A Story Of Community & Heroism ~ At The Movies With Kasey
This week, I watched two family-friendly movies that involve harrowing feats and a whole lot of water. Although Thirteen Lives is not suitable for the youngest family members, it provides a much better story than The Sea Beast does.
Based on the true events, Thirteen Lives depicts a rescue mission to free a Thai soccer team and their coach (Teeradon Supapunpinyo) from a system of caves where they were trapped when sudden, heavy rain flooded the underground network. Viggo Mortensen and Colin Farrell star as the English divers, Rick and John, who fly to Thailand to search for the boys. Joel Edgerton also appears as a doctor who assists with a risky plan to rescue the team.

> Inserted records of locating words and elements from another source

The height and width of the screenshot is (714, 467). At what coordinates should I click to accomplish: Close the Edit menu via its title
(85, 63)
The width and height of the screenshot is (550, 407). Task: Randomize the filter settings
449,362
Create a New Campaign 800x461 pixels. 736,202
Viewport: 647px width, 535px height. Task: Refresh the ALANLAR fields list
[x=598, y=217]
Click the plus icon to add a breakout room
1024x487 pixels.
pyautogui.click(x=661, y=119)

Listen, I have given Colin Farrell some dreadful reviews in my time (ahem, Winter’s Tale), but he is wonderful in this movie. Allegedly, the real John Volanthen wanted Rowan Atkinson to play him, but Farrell brings a surprisingly gentle, understated demeanor to the role, giving John a big heart to ground the rescue, and balancing the cranky realism provided by Viggo Mortensen.

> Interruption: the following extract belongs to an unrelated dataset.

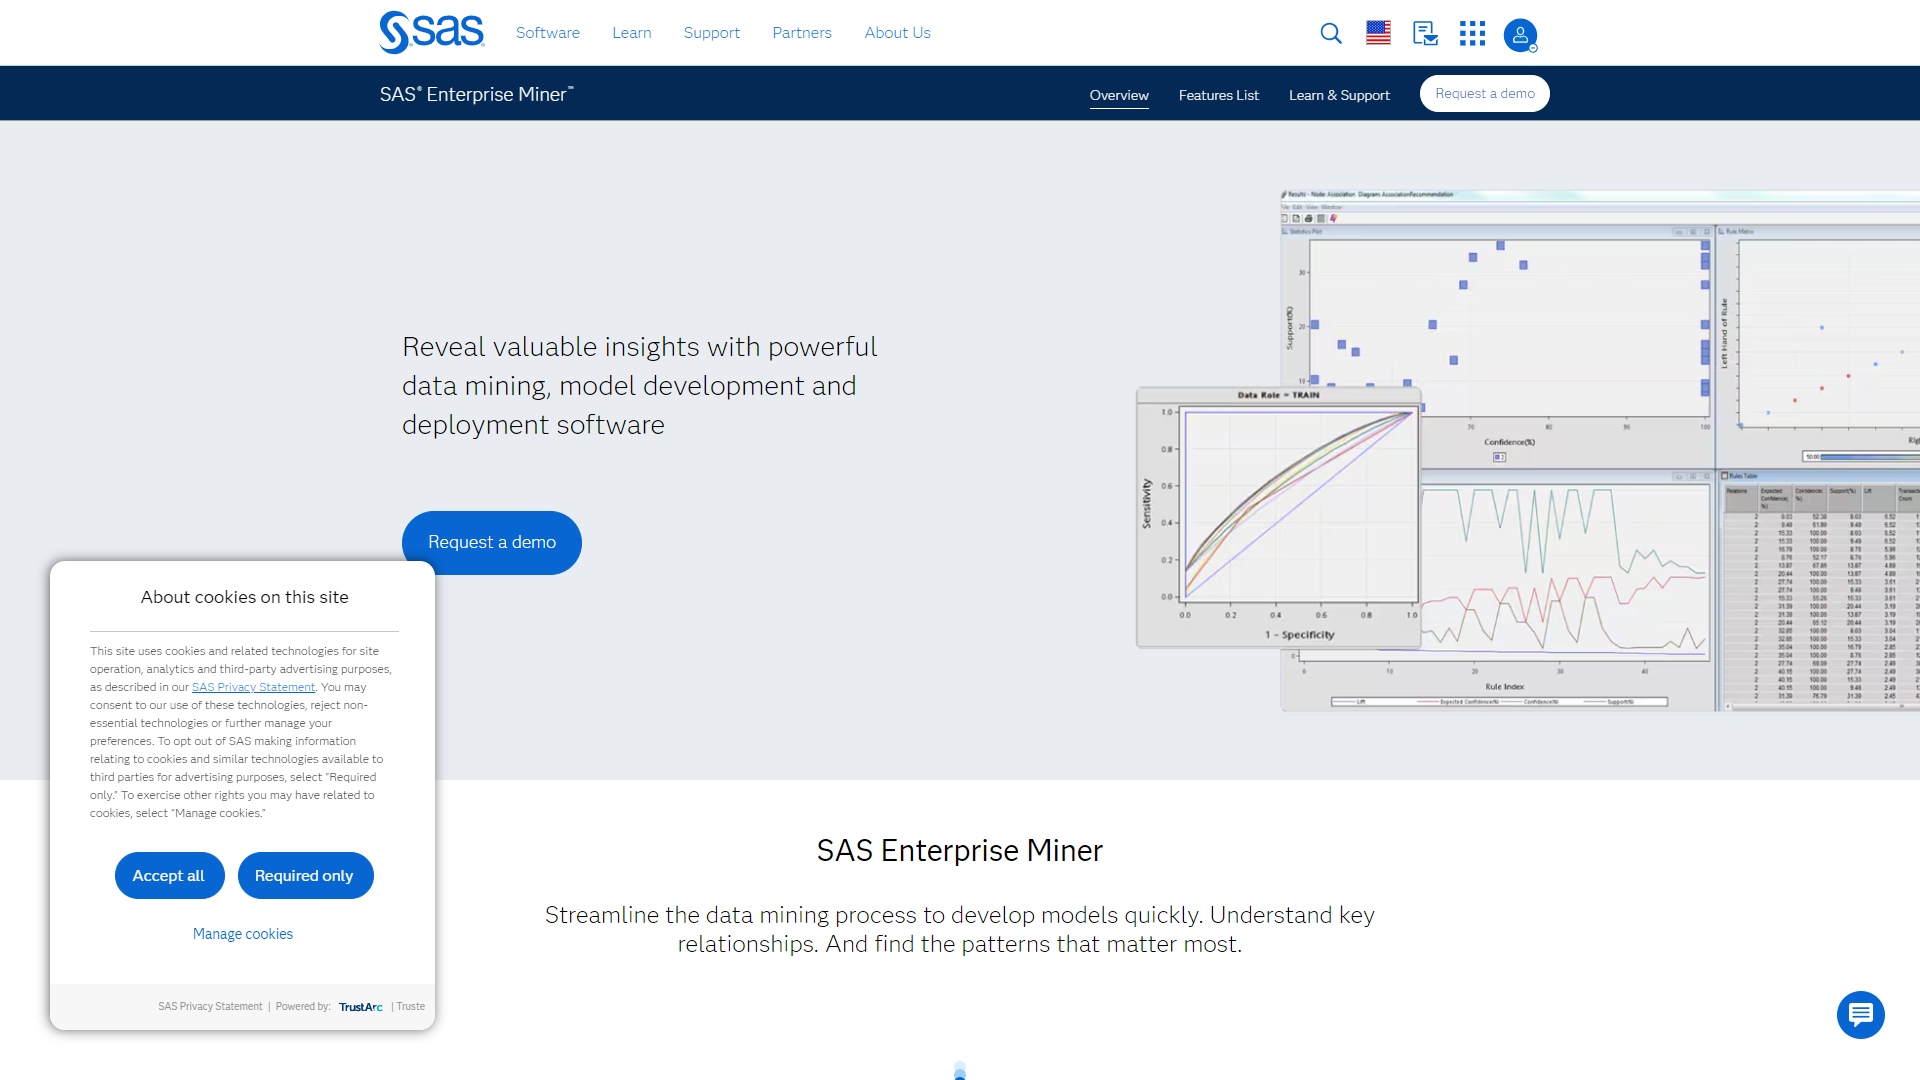The width and height of the screenshot is (1920, 1080).
Task: Open the search magnifier icon
Action: click(x=1330, y=33)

The first half of Thirteen Lives sets up the drama at a slow pace. As the movie clocks in at over two hours, I at first thought that the production was wasting time. Then, I realized that the slow pace reflected in a small way how agonizing and frustrating the situation must have felt for the families. And then it starts to rain more.
The story is slightly weakened by focusing so much on the divers that, unlike in The 33, about the trapped Chilean miners, the audience does not get to know the boys or their parents. The ensemble of Thai actors works amazingly to create a sense of the community and the pressure that the divers are under to rescue the team, but it would have strengthened the narrative, I think, to spend a bit less time on the specifics of the cave and more on the boys as individuals so that they do not appear as mere extras in a story that is as much theirs as the rescuers. Pattrakorn Tungsupakul portrays Buahorn, mother to Chai, the smallest of the boys, and her tense performance stands in for what all of the parents must have been feeling.
The last hour of Thirteen Lives raises the stakes with both a risky plan and weather. Little details such as a child-size scuba mask matter so much and that the story is true only increases the drama. Director Ron Howard and crew expertly capture the details of the caves and the technical difficulties of the rescue, balancing a heartwarming story with a lot of suspense. Thirteen Lives is a must-see.
Thirteen Lives, an Amazon Original, was written by Wiliam Nicholson and directed by Ron Howard. It runs for 2 hours and 27 minutes and is rated PG-13 for strong language and unsettling images.
On Netflix, The Sea Beast promises a legendary journey that it barely makes good on. In the story, a young orphan, Maisie (Zaris-Angel Hator), stows away on the ship of Jacob Holland (Karl Urban), a sea monster hunter, so that she can search for the famed Red Bluster. If Holland can kill the monster, he will be made the captain of his ship. Maisie wants to find the sea beast to honor her late parents. Nothing goes exactly as they plan and the journey that follows changes everyone’s views, and their lives forever.
The style of The Sea Beast is reminiscent of How to Train Your Dragon, so fans of those movies will likely enjoy this creature feature. Despite the promise of an adventure story about sea creatures, the movie provides so much exposition that the opening sequence felt endless. Then, the story wraps up so neatly that there was little emotional payoff. For parents and kids who are looking for a family movie night, The Sea Beast provides entertainment enough, but there are more interesting and well-written movies available.